**Brief**
Please write each record out again word for word.

**Input**
=======

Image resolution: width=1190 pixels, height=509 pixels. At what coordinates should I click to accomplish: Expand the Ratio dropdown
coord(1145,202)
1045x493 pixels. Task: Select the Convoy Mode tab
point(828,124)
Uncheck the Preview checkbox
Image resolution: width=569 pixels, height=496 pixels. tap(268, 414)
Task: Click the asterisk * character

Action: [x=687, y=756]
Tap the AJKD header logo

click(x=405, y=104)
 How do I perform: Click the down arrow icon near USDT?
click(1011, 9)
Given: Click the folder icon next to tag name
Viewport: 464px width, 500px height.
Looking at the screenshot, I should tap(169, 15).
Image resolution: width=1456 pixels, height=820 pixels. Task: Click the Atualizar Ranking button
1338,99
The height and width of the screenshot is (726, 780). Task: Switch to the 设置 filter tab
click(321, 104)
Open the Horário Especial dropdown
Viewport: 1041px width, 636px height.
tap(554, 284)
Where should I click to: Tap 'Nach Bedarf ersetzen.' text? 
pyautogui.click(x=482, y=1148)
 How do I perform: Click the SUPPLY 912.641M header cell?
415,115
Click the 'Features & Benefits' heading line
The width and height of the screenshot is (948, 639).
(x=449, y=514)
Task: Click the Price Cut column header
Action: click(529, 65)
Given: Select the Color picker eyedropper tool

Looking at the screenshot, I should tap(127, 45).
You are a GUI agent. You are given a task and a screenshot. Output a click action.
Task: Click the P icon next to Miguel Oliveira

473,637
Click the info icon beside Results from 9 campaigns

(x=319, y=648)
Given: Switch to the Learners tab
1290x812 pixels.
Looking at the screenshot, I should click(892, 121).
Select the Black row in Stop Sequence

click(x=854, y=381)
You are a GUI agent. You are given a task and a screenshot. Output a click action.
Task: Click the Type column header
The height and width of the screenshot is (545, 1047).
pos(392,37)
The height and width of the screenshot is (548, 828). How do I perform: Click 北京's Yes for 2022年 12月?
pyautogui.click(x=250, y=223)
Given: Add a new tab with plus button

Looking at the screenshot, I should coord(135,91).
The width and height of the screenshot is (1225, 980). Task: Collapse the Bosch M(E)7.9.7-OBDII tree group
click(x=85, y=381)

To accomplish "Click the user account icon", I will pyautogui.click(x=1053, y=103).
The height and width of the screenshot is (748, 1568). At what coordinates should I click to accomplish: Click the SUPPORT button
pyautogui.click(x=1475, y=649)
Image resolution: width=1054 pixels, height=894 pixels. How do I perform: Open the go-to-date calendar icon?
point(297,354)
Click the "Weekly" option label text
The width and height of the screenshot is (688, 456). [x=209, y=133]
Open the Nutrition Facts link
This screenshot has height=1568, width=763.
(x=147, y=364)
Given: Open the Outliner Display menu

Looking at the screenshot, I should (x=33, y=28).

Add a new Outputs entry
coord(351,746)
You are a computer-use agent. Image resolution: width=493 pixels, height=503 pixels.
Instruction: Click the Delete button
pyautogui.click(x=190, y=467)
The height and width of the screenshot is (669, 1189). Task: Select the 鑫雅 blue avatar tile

=======

**Result of this task**
Image resolution: width=1190 pixels, height=509 pixels. At what coordinates should I click to accomplish: Expand the Ratio dropdown
coord(1145,202)
1045x493 pixels. Task: Select the Convoy Mode tab
point(828,124)
Uncheck the Preview checkbox
Image resolution: width=569 pixels, height=496 pixels. tap(268, 414)
Task: Click the asterisk * character

Action: [x=687, y=756]
Tap the AJKD header logo

click(x=405, y=104)
 How do I perform: Click the down arrow icon near USDT?
click(1011, 9)
Given: Click the folder icon next to tag name
Viewport: 464px width, 500px height.
Looking at the screenshot, I should tap(169, 15).
Image resolution: width=1456 pixels, height=820 pixels. Task: Click the Atualizar Ranking button
1338,99
The height and width of the screenshot is (726, 780). Task: Switch to the 设置 filter tab
click(321, 104)
Open the Horário Especial dropdown
Viewport: 1041px width, 636px height.
tap(554, 284)
Where should I click to: Tap 'Nach Bedarf ersetzen.' text? 
pyautogui.click(x=482, y=1148)
 How do I perform: Click the SUPPLY 912.641M header cell?
415,115
Click the 'Features & Benefits' heading line
The width and height of the screenshot is (948, 639).
(x=449, y=514)
Task: Click the Price Cut column header
Action: click(529, 65)
Given: Select the Color picker eyedropper tool

Looking at the screenshot, I should tap(127, 45).
You are a GUI agent. You are given a task and a screenshot. Output a click action.
Task: Click the P icon next to Miguel Oliveira

473,637
Click the info icon beside Results from 9 campaigns

(x=319, y=648)
Given: Switch to the Learners tab
1290x812 pixels.
Looking at the screenshot, I should click(892, 121).
Select the Black row in Stop Sequence

click(x=854, y=381)
You are a GUI agent. You are given a task and a screenshot. Output a click action.
Task: Click the Type column header
The height and width of the screenshot is (545, 1047).
pos(392,37)
The height and width of the screenshot is (548, 828). How do I perform: Click 北京's Yes for 2022年 12月?
pyautogui.click(x=250, y=223)
Given: Add a new tab with plus button

Looking at the screenshot, I should coord(135,91).
The width and height of the screenshot is (1225, 980). Task: Collapse the Bosch M(E)7.9.7-OBDII tree group
click(x=85, y=381)

To accomplish "Click the user account icon", I will pyautogui.click(x=1053, y=103).
The height and width of the screenshot is (748, 1568). At what coordinates should I click to accomplish: Click the SUPPORT button
pyautogui.click(x=1475, y=649)
Image resolution: width=1054 pixels, height=894 pixels. How do I perform: Open the go-to-date calendar icon?
point(297,354)
Click the "Weekly" option label text
The width and height of the screenshot is (688, 456). [x=209, y=133]
Open the Nutrition Facts link
This screenshot has height=1568, width=763.
(x=147, y=364)
Given: Open the Outliner Display menu

Looking at the screenshot, I should (x=33, y=28).

Add a new Outputs entry
coord(351,746)
You are a computer-use agent. Image resolution: width=493 pixels, height=503 pixels.
Instruction: Click the Delete button
pyautogui.click(x=190, y=467)
The height and width of the screenshot is (669, 1189). Task: Select the 鑫雅 blue avatar tile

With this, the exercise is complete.